At first, scientists thought Prokima b was the nearest rocky planet for us, which is similar to Earth in all its characteristics. Today, many planologists believe that life on it is impossible because of the turbulent nature of the red dwarf, on whose surface there are constant blasts that can "bring down" the atmosphere from the planet.
After discovering this, Anglade-Eskuds wondered if similar planets and other stars were closest to us, most of which are red dwarfs – Barnard's stars, only six light years away from the Earth, and Ross 154, located in almost ten light years. from the solar system.
In order to search for these planets, scientists created the Pale Red Dot project, in analogy with the photo of the Earth, obtained by the Voiager-1 probe in 1990, at a distance of 6 billion kilometers from our planet, which the great astronomer Karl Sagan called "the smoke of a blue dot "at one of his public lectures.
As part of this project, Anglada Escud and his colleagues watched these stars for 90 days using an HARPS instrument mounted on a 3.6-meter telescope at the La Silla Chilean Observatory.
This device, as the planetologists explain, caught at least a "tremor" in the position of stars in the sky, which is the result of their gravitational interactions with the planets. This helps to find even in those cases, if exomers do not go through the star's disk and do not cause their temporary disappearance.
Earth's older sister
The bet on a similar approach, as Anglada Eskud had noticed at a press conference, almost immediately gave a result. After analyzing the archives of the past 20 years of observing the star of Barnard, prepared by the Pale Red Dot participants, as well as studying with HARPS and other tools over the past two years, scientists have found "99% hint" about the existence of this planet's planet.
According to scientists, this planet is at a record distance from a star for red sneakers. It revolves about 233 days and about the same distance from Venus from the Sun. Its mass, according to current estimates of the researchers, is about 3.5 times greater than that of the Earth, which allows it to rank it among relatively small "superstars".
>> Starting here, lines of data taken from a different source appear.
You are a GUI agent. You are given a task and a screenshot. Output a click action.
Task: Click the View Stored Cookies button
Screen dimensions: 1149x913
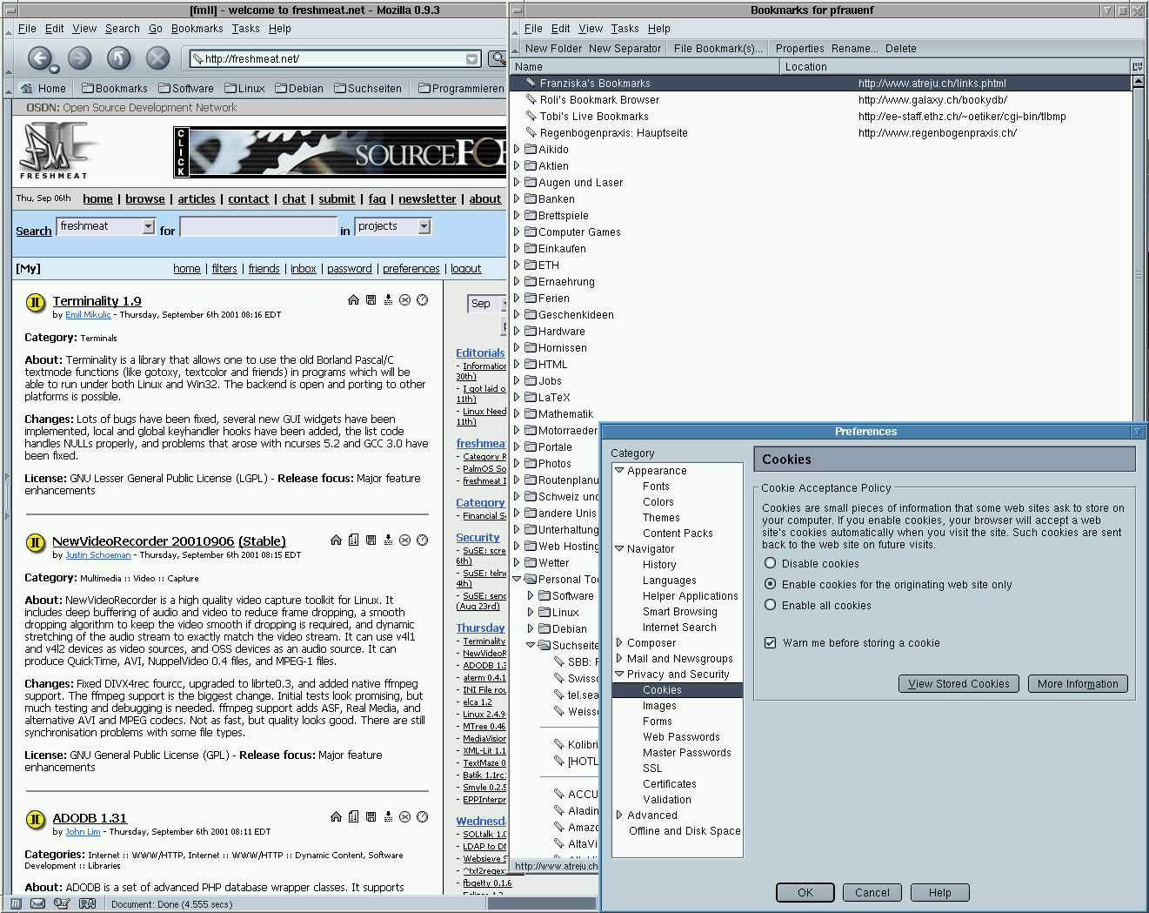click(x=959, y=684)
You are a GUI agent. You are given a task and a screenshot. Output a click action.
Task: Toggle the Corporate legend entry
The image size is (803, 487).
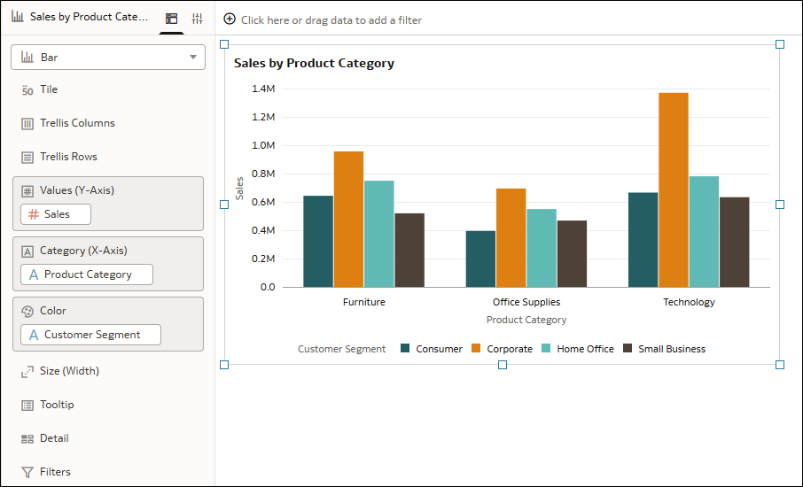(509, 349)
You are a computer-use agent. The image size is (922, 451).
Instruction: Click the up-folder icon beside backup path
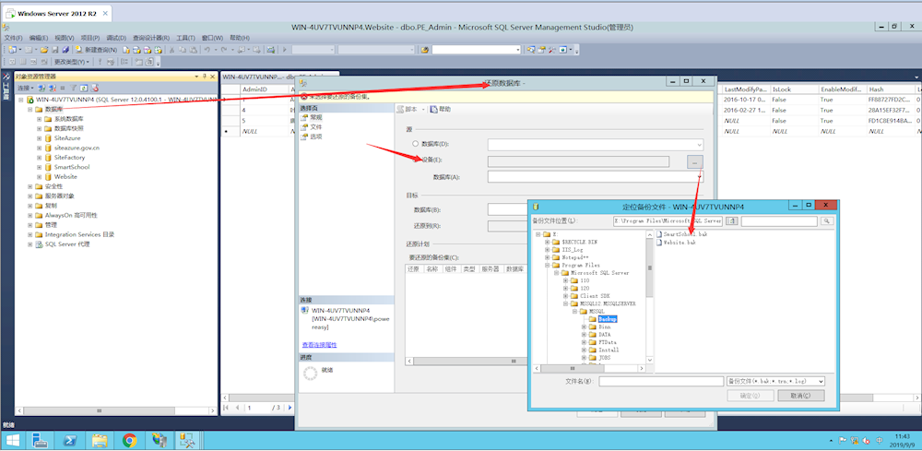(x=731, y=221)
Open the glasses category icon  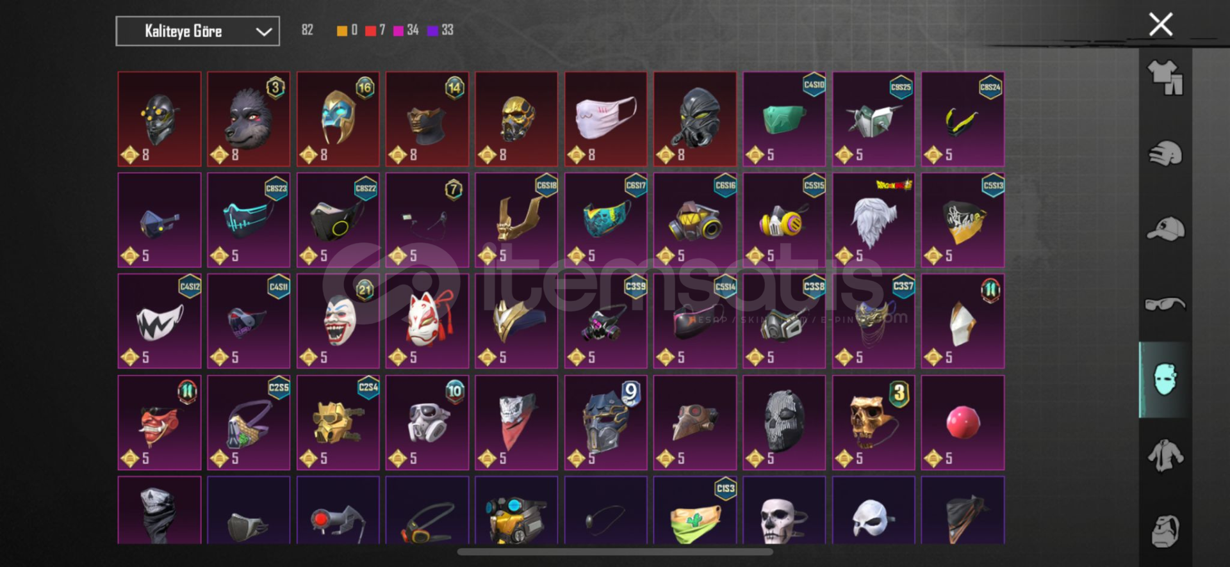point(1165,303)
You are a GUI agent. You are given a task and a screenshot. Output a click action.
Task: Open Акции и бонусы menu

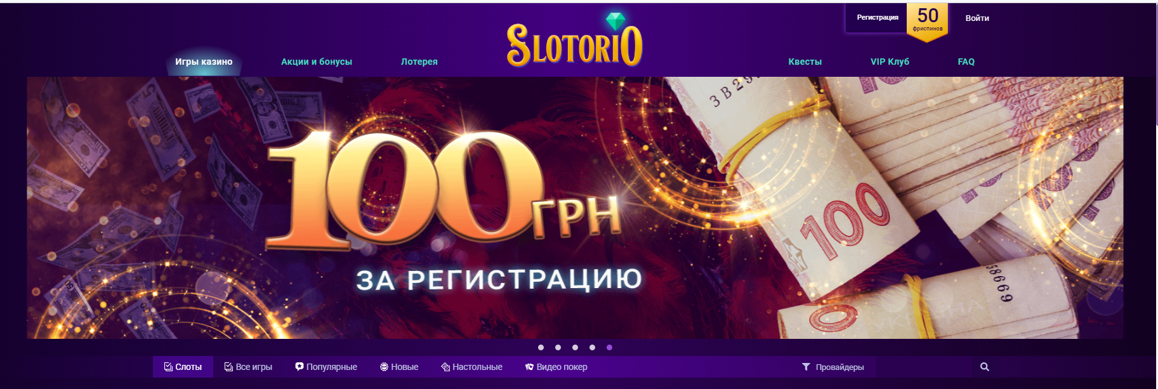317,62
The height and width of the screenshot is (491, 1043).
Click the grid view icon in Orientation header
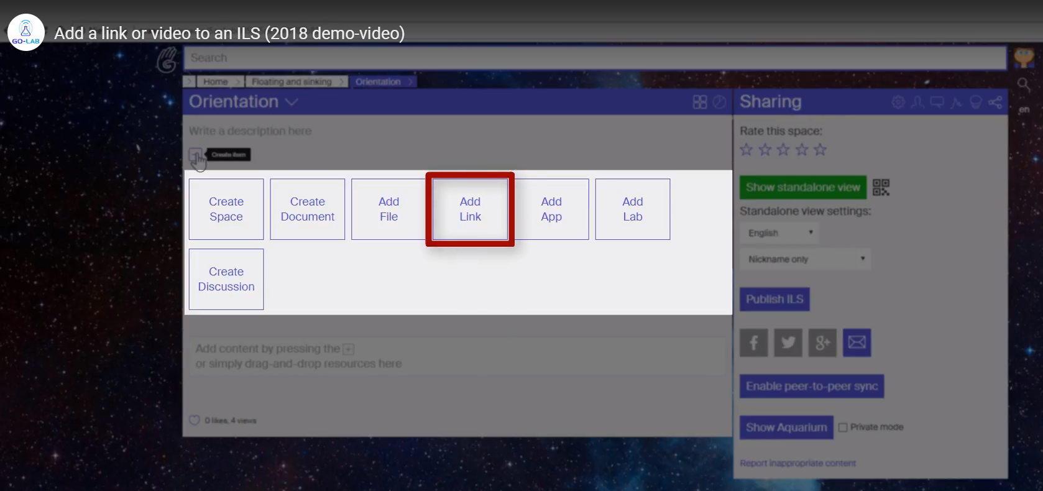tap(700, 103)

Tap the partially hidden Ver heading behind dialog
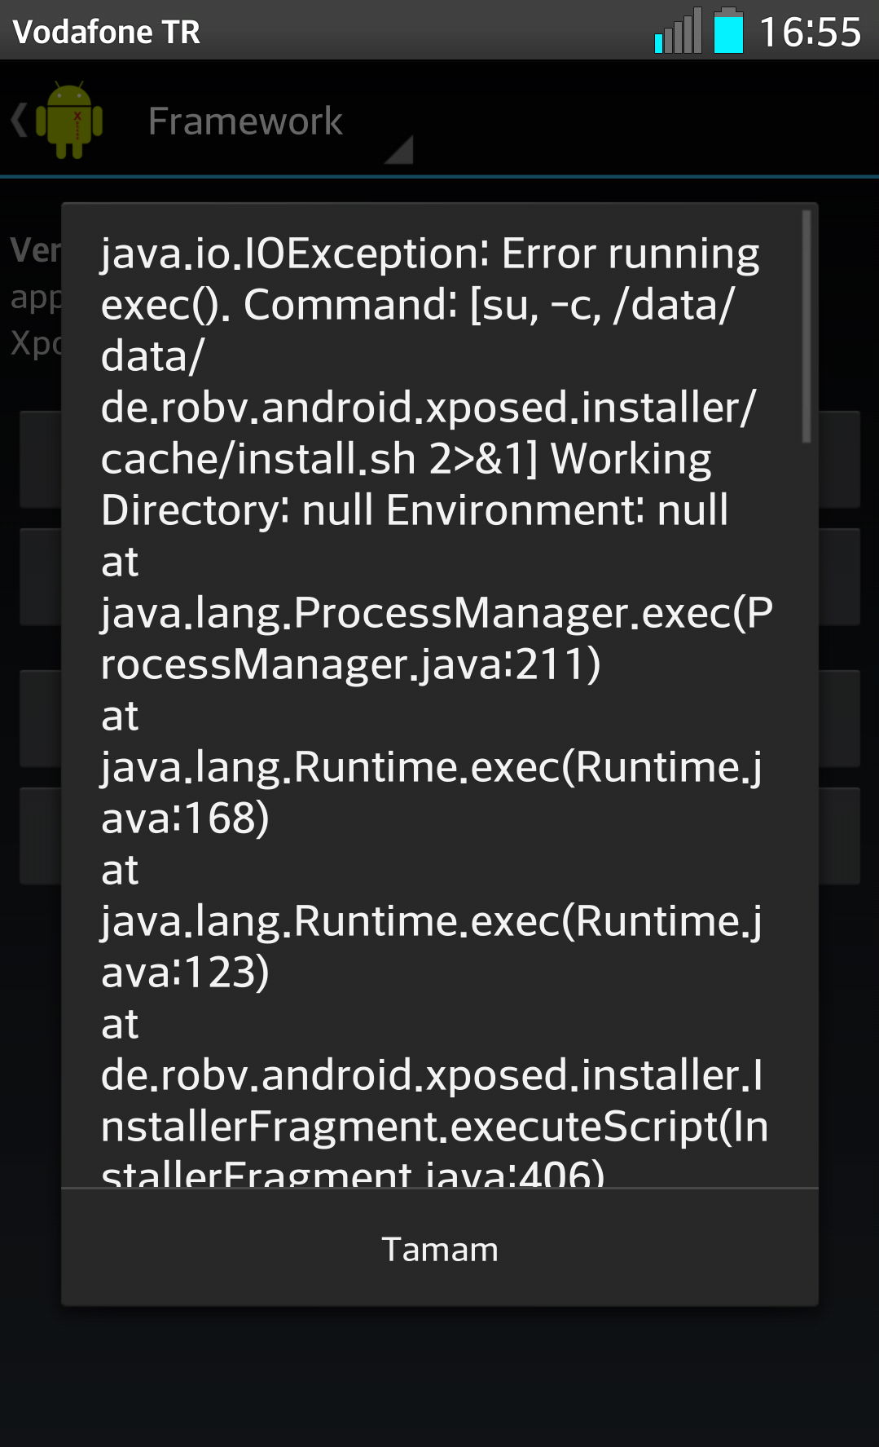point(36,249)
Solar system and surrounding stars
Despite the smaller distance from the star, this planet receives about 50 times less light and heat from Earth because of the small size and smoke of Barnard's star. For this reason, life on its surface can hardly exist – typical temperatures on its surface do not exceed minus 170 degrees Celsius.
If it has a dense atmosphere that contains a lot of gases with a greenhouse effect, then it will be similar to Mars in terms of climate, which leaves little chance of life on its surface. Scientists will be able to get the correct answer to this question only when they find out if there is an atmosphere and what it consists of.
It will happen very quickly – the short distance from the star Bernard, as well as its boring character, make her planet world a prime candidate for receiving the first detailed images of the world outside the solar system.
Scientists hope that his first photos will get already launched a GAIA mission, as well as VFIRST and James Webb telescopes, which NASA will launch in space early next decade.